Man, Paul Krugman (here's a trigger for people who know they know better than him to respond that he's a hack!) was writing about the US giving up lead of solar tech to China back during the G. W. Bush admin... (which makes me feel old as hell)
In 1979 Jimmy Carter installed solar (thermal) panels on the White House roof as part of his fairly progressive environmental and fuel efficiency policies.
Now I feel old :/
And also angry that it's been 40 years and electricity generation is still >50% fossil fuels, never mind world energy use overall.
And Reagan tore them down. If you want to look at why we as a country suck at green energy, you don't have to look further than the Republican party behavior over the decades. The party explicitly responsible for why we can't have any number of Good Things.
Like everything else in manufacturing, economy of scale wins.
There's been plenty of subsidization efforts, but they made the mistake of subsidizing technologies that were too innovative and too early on in the scaling curve. e.g.
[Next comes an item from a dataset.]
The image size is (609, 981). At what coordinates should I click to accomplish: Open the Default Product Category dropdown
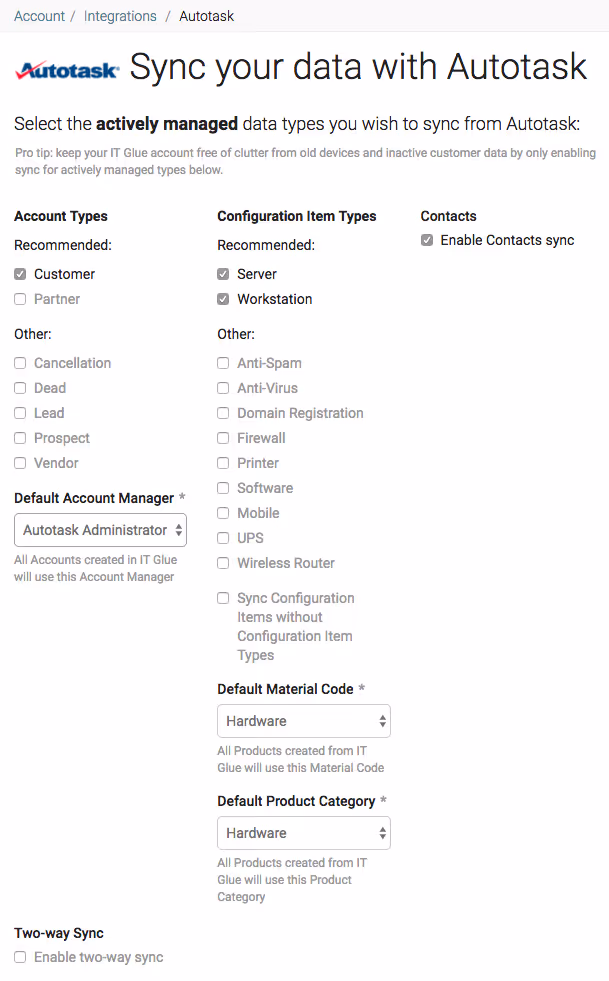click(303, 832)
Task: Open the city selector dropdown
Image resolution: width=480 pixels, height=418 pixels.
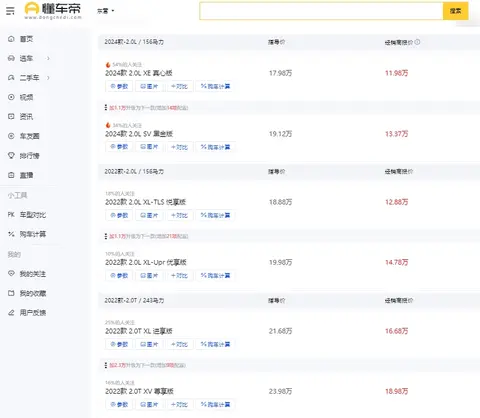Action: pos(106,11)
Solyndra with CIGS https://en.wikipedia.org/wiki/Solyndra
> Between 2009 and mid-2011 the price of polysilicon, the key ingredient for most competing technologies, dropped by about 89% due to Chinese advances in the Siemens process.
"Massive cost reduction in the existing, boring, process" beat "new technology". Possibly for the best in this case, since CIGS and CdTe are poisonous in a way that polysilicon isn't.
Apparently the Chinese solar industry are baffled by the US obsession with Solyndra.
It makes so little objective sense to be that angry about a failed investment in new tech that they thought there was something deeper going on that they didn't understand.
edit: I tried to Google for the source of this, but was stymied by the fact that Solyndra tried to sue Chinese manufacturers.
I did find this time capsule commentary on an NYT piece about how Chinese renewables were about to collapse back in 2012:
The story, the blog take and the unhinged comments do a lot to explain USA losing out.
Not that all of the comments are unhinged, one upvoted to the top actually applies basic economic thinking and suggests this is just counteracting negative externalities and therefore the smart move to anyone with the eyes to see the facts clearly.
Second edit: extra context is that the blogger is funded by Charles Koch:
The sarcasm seems unwarranted. The US has better air quality than any other country with over 50 million people and better air quality than the EU on average. Most of the countries above America on the list are either islands directly in the path of tradewinds, largely unpopulated, or the nordics. Now, a lot of this is simply the fact that Americans haven't embraced diesel and that America is a relatively low density country. But air quality is really quite good in most of the US. The Clean Air Act and other environmental legislation was very successful.
No? I didn't make the parent comment and I was mostly taking issue with the implication in your comment that US air quality was in some way deficient
But since you asked, while manufacturing solar panels does not itself pose a threat to air quality, environmental and air quality regulations obviously raise the cost of doing business in the manufacturing sector broadly, which makes the US less competitive up and down the supply chain than China. That's obviously not the entire story, but it's certainly part of it.
Per-country yes China is #1, but per-capita, oil producing countries are most of the top 10 (with island nation Palau #1, inefficient transport skewed by low population).
Why didn't other countries build up solar industries? Were busy with fossils? Were too greedy to subsidise?